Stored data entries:
::::::

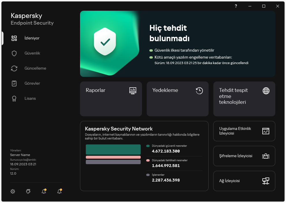This screenshot has width=286, height=203.
Task: Click the lock icon on Şifreleme İzleyicisi
Action: [x=265, y=156]
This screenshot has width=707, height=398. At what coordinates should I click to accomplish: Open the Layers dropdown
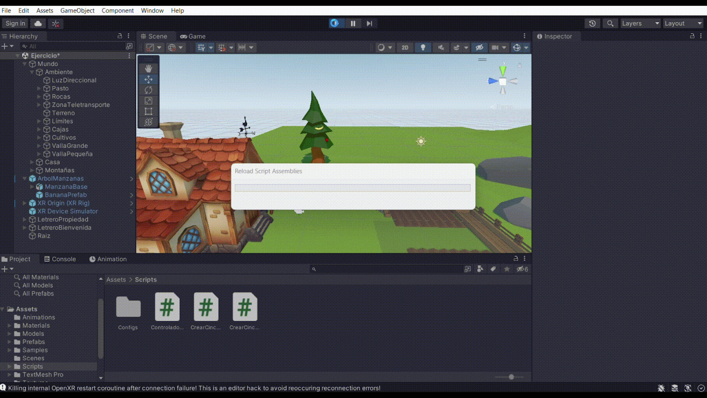coord(640,23)
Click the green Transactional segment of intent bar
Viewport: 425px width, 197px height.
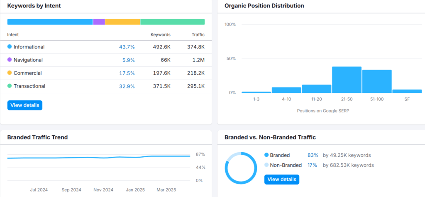click(x=172, y=22)
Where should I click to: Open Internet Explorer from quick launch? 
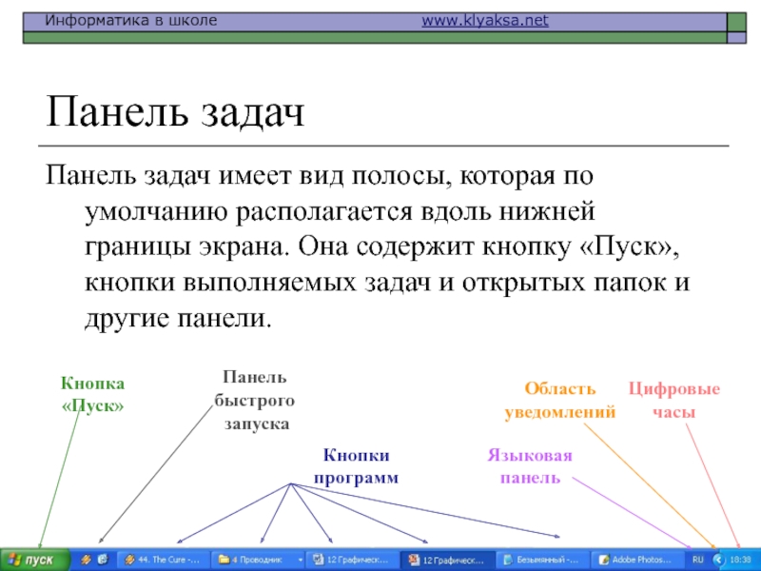(102, 560)
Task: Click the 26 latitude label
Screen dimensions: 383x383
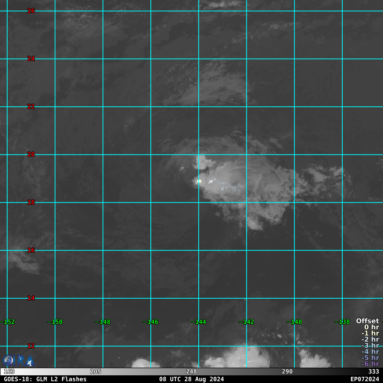Action: point(31,11)
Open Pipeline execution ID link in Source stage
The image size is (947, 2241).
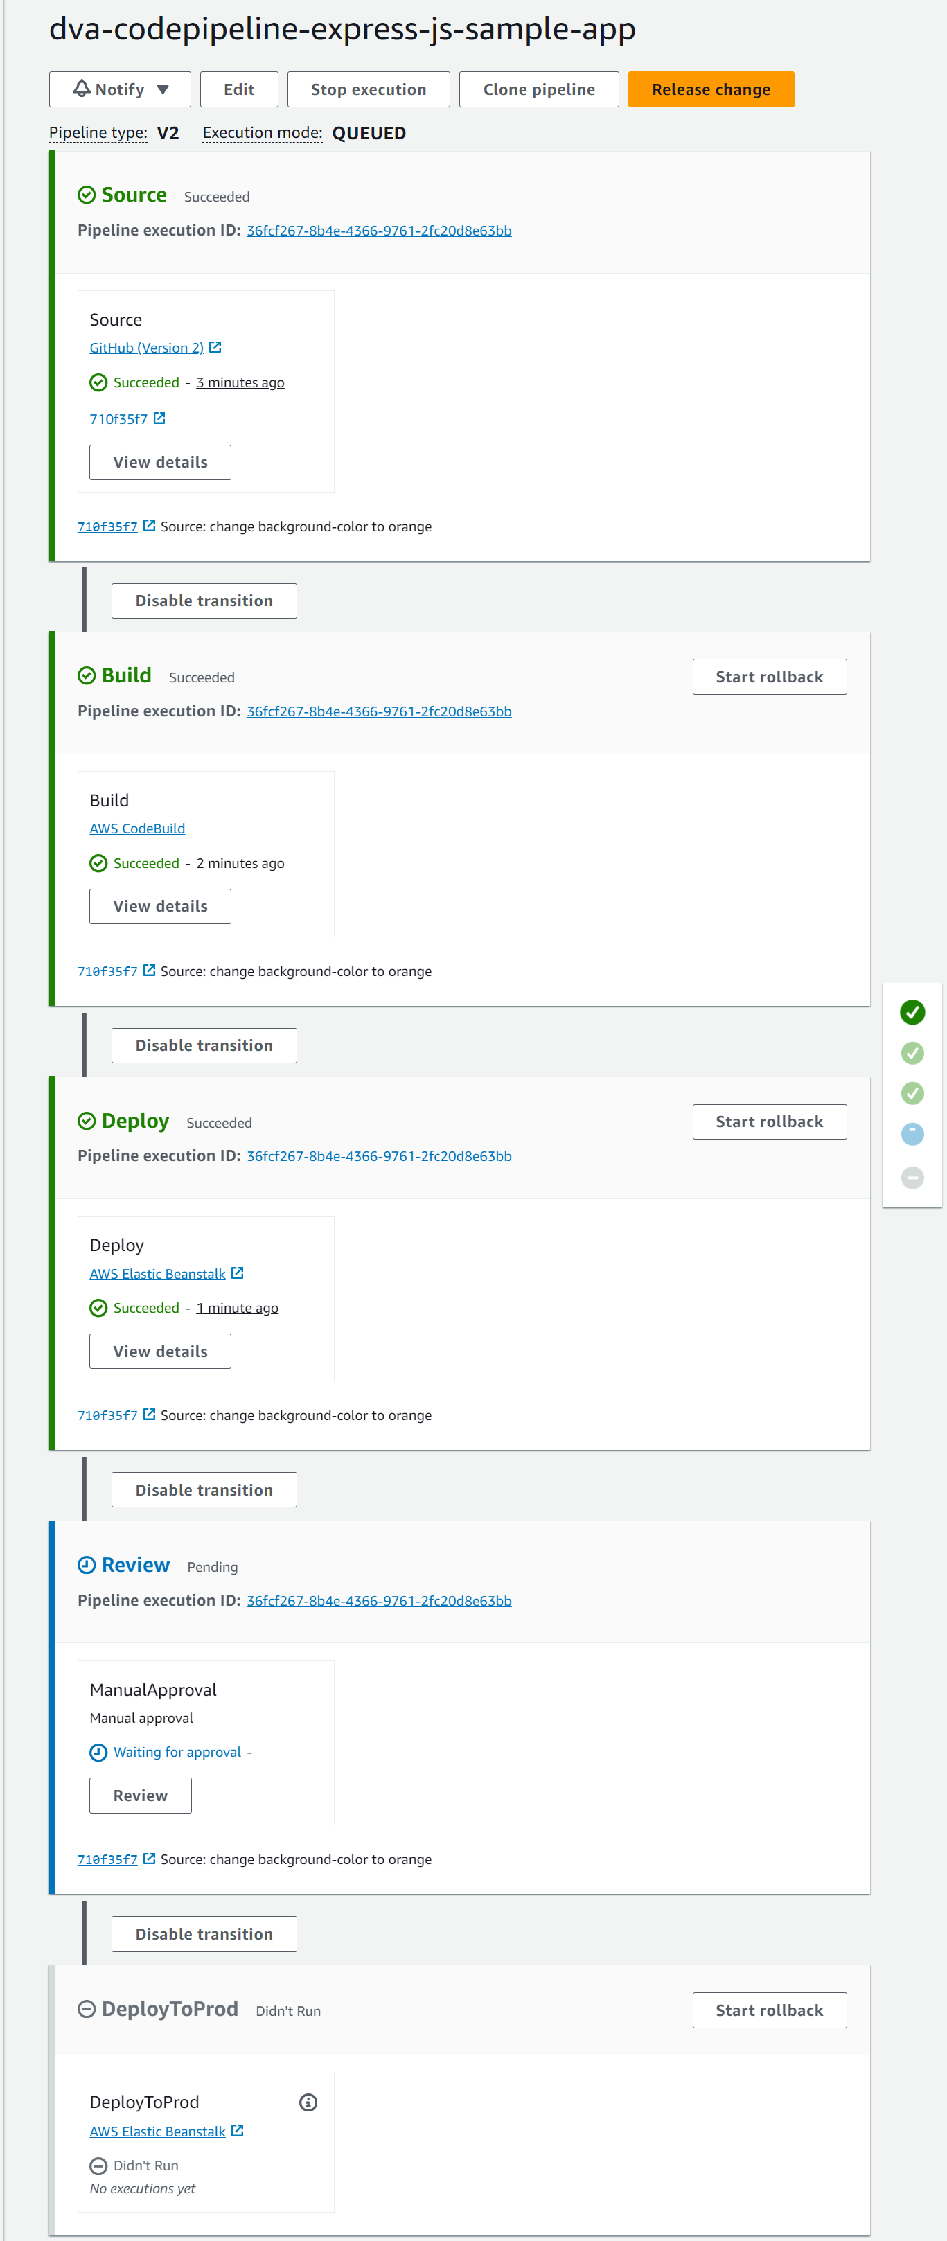pos(378,231)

::::::

» **EXERCISE BRIEF**:
Once you find the line that contains "Screen dimensions: 383x383", reproduce it and every line after it through the end of the entries above, exactly as written, with no pictures.

» **RESULT OF THE TASK**:
Screen dimensions: 383x383
Action: point(31,11)
Open Pipeline execution ID link in Source stage
The image size is (947, 2241).
pos(378,231)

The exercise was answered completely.